In September 2014 the company introduced the Journey Builder for Apps, which is intended to create customer lifecycle maps of mobile app users. That month, at the September 2014 ExactTarget Connections conference, they announced numerous updates to their software. This included integration with software products owned by Salesforce.com, such as Buddy Media and Social Studio, as well as improvements to workflow and content management tools.

In November 2014 the company released a new version of Social Studio. This release expanded Social Studio beyond Salesforce's Marketing Cloud, where it started, integrating it with the Service Cloud and the Sales Cloud. This enabled sending leads over to the Sales Cloud — the salesperson can see the full context of the company's social media interactions with the lead.

==Operations==
As of December 2012, about two thirds of ExactTarget's 1,500 employees were located in Indianapolis.

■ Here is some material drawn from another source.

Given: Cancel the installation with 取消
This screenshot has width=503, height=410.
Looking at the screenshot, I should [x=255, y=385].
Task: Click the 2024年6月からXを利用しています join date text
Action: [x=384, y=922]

The company hosts an annual user conference called Salesforce Connections, previously the ExactTarget Connections Event. The first Connections event in 2007 attracted 500 attendees, and it has since grown into one of the largest conferences on digital marketing.

The event was located in Indianapolis from 2007 until 2014, New York City in 2015, and Atlanta in 2016. It did not occur in 2017 as it was merged with world tours, and was brought back in Chicago in 2018. As of April 28, 2016 the conference was renamed Salesforce Connections. It merged with Salesforce World Tour in 2017.